_WORK ORDER_: The answer must consist of the records below, repeated exactly.

Pixel coordinate grounding data:
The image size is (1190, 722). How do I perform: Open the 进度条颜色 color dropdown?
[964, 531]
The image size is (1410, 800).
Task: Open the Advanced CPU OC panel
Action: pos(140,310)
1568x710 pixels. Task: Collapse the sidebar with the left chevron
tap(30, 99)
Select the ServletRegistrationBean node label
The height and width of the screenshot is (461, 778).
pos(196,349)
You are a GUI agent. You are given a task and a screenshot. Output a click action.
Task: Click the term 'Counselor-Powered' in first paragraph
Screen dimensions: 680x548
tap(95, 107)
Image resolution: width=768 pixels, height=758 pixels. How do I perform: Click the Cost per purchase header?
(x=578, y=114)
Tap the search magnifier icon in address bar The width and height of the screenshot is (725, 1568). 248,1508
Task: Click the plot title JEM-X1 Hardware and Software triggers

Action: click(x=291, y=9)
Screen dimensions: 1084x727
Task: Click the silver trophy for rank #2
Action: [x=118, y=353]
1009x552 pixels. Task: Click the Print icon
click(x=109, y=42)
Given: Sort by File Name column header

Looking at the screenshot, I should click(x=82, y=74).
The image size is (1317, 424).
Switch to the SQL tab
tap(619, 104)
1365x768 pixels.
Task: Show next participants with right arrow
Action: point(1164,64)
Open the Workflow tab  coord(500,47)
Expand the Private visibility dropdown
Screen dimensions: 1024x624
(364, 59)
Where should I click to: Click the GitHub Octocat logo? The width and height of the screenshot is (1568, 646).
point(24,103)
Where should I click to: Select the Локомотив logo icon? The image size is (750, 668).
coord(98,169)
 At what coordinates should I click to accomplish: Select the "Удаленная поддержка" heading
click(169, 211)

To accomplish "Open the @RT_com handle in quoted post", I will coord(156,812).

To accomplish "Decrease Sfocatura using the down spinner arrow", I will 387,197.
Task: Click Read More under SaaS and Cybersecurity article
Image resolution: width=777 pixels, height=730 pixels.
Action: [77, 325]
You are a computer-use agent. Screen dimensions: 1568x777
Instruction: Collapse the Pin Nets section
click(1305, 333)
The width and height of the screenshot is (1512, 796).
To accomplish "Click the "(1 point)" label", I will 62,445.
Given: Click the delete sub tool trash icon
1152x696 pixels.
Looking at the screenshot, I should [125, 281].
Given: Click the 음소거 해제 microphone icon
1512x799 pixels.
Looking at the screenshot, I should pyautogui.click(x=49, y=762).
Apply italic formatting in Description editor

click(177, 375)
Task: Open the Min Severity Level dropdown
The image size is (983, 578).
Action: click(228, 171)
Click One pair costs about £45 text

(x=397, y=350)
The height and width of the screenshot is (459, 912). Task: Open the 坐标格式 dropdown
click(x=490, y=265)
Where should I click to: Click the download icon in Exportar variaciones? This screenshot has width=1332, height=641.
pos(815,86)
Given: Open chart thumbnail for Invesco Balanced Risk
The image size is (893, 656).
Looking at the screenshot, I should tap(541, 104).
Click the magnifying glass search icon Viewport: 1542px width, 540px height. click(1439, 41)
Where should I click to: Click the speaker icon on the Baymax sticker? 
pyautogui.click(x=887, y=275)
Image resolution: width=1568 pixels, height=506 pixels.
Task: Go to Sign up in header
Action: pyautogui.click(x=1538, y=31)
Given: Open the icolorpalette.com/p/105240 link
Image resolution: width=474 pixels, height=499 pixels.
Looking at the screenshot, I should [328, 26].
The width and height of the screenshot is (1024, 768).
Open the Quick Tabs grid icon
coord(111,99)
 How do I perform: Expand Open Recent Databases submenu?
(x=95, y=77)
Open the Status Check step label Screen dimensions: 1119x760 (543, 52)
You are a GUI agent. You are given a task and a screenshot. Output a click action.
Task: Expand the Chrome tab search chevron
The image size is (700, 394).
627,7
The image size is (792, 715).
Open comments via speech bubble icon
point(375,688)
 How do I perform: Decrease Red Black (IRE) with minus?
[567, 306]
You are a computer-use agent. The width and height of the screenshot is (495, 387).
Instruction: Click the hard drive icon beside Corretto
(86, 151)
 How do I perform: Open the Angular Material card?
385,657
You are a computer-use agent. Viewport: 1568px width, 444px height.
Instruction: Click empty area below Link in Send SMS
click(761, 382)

_ANSWER BOX_:
The image size is (1190, 722). How do I perform: Open the 进度条颜色 color dropdown?
[964, 531]
The image size is (1410, 800).
Task: Open the Advanced CPU OC panel
Action: pos(140,310)
1568x710 pixels. Task: Collapse the sidebar with the left chevron
tap(30, 99)
Select the ServletRegistrationBean node label
The height and width of the screenshot is (461, 778).
pos(196,349)
You are a GUI agent. You are given a task and a screenshot. Output a click action.
Task: Click the term 'Counselor-Powered' in first paragraph
Screen dimensions: 680x548
tap(95, 107)
Image resolution: width=768 pixels, height=758 pixels. How do I perform: Click the Cost per purchase header?
(x=578, y=114)
Tap the search magnifier icon in address bar The width and height of the screenshot is (725, 1568). 248,1508
Task: Click the plot title JEM-X1 Hardware and Software triggers

Action: click(x=291, y=9)
Screen dimensions: 1084x727
Task: Click the silver trophy for rank #2
Action: [x=118, y=353]
1009x552 pixels. Task: Click the Print icon
click(x=109, y=42)
Given: Sort by File Name column header

Looking at the screenshot, I should click(x=82, y=74).
The image size is (1317, 424).
Switch to the SQL tab
tap(619, 104)
1365x768 pixels.
Task: Show next participants with right arrow
Action: point(1164,64)
Open the Workflow tab  coord(500,47)
Expand the Private visibility dropdown
Screen dimensions: 1024x624
(364, 59)
Where should I click to: Click the GitHub Octocat logo? The width and height of the screenshot is (1568, 646).
point(24,103)
Where should I click to: Select the Локомотив logo icon? The image size is (750, 668).
coord(98,169)
 At what coordinates should I click to accomplish: Select the "Удаленная поддержка" heading
click(169, 211)

To accomplish "Open the @RT_com handle in quoted post", I will coord(156,812).

To accomplish "Decrease Sfocatura using the down spinner arrow", I will 387,197.
Task: Click Read More under SaaS and Cybersecurity article
Image resolution: width=777 pixels, height=730 pixels.
Action: [77, 325]
You are a computer-use agent. Screen dimensions: 1568x777
Instruction: Collapse the Pin Nets section
click(1305, 333)
The width and height of the screenshot is (1512, 796).
To accomplish "Click the "(1 point)" label", I will 62,445.
Given: Click the delete sub tool trash icon
1152x696 pixels.
Looking at the screenshot, I should [125, 281].
Given: Click the 음소거 해제 microphone icon
1512x799 pixels.
Looking at the screenshot, I should pyautogui.click(x=49, y=762).
Apply italic formatting in Description editor

click(177, 375)
Task: Open the Min Severity Level dropdown
The image size is (983, 578).
Action: click(228, 171)
Click One pair costs about £45 text

(x=397, y=350)
The height and width of the screenshot is (459, 912). Task: Open the 坐标格式 dropdown
click(x=490, y=265)
Where should I click to: Click the download icon in Exportar variaciones? This screenshot has width=1332, height=641.
pos(815,86)
Given: Open chart thumbnail for Invesco Balanced Risk
The image size is (893, 656).
Looking at the screenshot, I should tap(541, 104).
Click the magnifying glass search icon Viewport: 1542px width, 540px height. click(1439, 41)
Where should I click to: Click the speaker icon on the Baymax sticker? 
pyautogui.click(x=887, y=275)
Image resolution: width=1568 pixels, height=506 pixels.
Task: Go to Sign up in header
Action: pyautogui.click(x=1538, y=31)
Given: Open the icolorpalette.com/p/105240 link
Image resolution: width=474 pixels, height=499 pixels.
Looking at the screenshot, I should [328, 26].
The width and height of the screenshot is (1024, 768).
Open the Quick Tabs grid icon
coord(111,99)
 How do I perform: Expand Open Recent Databases submenu?
(x=95, y=77)
Open the Status Check step label Screen dimensions: 1119x760 (543, 52)
You are a GUI agent. You are given a task and a screenshot. Output a click action.
Task: Expand the Chrome tab search chevron
The image size is (700, 394).
627,7
The image size is (792, 715).
Open comments via speech bubble icon
point(375,688)
 How do I perform: Decrease Red Black (IRE) with minus?
[567, 306]
You are a computer-use agent. The width and height of the screenshot is (495, 387).
Instruction: Click the hard drive icon beside Corretto
(86, 151)
 How do I perform: Open the Angular Material card?
385,657
You are a computer-use agent. Viewport: 1568px width, 444px height.
Instruction: Click empty area below Link in Send SMS
click(761, 382)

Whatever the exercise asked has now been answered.